Toi, toi mon Tuan ! Et les onigiri à se rouler par terre… Surtout ceux de Tiffany Tang et Anting Cheng, revenues des fastes de la fashion pour umamitonner des recettes qui mettent au triangle leurs frichtis fétiches. Épaulé par Tomoki Matsushita (ex-Marso & Co) pour ficeler la carte, le binôme épate la gale-riz (comptoir grège, bois vernis, tabourets galbés) en sculptant des boulettes canon dans un riz Nanatsuboshi venu d’Hokkaïdo.
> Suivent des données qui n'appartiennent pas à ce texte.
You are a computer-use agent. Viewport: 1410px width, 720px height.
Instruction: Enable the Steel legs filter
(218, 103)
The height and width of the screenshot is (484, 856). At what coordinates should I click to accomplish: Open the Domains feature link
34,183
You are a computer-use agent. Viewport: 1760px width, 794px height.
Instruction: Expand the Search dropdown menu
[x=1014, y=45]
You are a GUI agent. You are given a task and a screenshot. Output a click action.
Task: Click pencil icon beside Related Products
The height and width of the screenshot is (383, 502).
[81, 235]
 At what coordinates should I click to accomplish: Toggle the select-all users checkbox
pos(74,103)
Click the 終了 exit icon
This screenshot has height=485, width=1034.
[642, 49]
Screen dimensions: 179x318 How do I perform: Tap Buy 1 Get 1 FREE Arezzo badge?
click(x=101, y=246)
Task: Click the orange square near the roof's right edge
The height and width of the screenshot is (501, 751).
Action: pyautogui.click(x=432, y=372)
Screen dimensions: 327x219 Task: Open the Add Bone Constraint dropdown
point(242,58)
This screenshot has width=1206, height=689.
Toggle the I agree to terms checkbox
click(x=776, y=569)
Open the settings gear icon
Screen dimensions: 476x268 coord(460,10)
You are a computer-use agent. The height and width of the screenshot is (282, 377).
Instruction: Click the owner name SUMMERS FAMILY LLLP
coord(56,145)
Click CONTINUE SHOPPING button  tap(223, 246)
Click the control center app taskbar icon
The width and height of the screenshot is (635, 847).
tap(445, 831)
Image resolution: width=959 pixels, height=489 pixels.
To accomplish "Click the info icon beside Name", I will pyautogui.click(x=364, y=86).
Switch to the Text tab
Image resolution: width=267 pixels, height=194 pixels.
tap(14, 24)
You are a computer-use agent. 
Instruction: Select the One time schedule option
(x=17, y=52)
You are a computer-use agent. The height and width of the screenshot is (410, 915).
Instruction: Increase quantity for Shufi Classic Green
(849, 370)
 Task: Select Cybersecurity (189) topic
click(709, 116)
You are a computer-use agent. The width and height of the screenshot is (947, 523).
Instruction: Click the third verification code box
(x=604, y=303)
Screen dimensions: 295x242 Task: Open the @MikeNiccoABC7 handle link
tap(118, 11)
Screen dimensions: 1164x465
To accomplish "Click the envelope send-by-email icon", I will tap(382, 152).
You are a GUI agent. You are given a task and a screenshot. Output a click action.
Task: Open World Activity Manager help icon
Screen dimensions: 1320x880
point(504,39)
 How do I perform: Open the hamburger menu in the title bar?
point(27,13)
À compléter d’un tradi warabimochi texturé avec de l’amidon de fougère, de la coco torréfiée et un sirop de thé oolong fumé, et pour faire glisser le tout, deux oolong percolat(h)és à haute pression ou un soupe-prenant xian dou jiang, ce potage à base de lait de soja caillé à 80 °C et balisé de chili oil et crevettes séchées. · Bouyaya Kitori
Goûté ce midi-là : entre autres, un bombesque onigiri au miso blanc et yuzu peaufiné avec du comté 18 mois chalumé et une feuille de nori de la mer d’Ariake, et une géniale version à l’okaka (flocons de bonite à la sauce soja) ouatée d’un délicat confit de rhubarbe.
Les prix : formules 18-22 €, onigiri 7-9 €.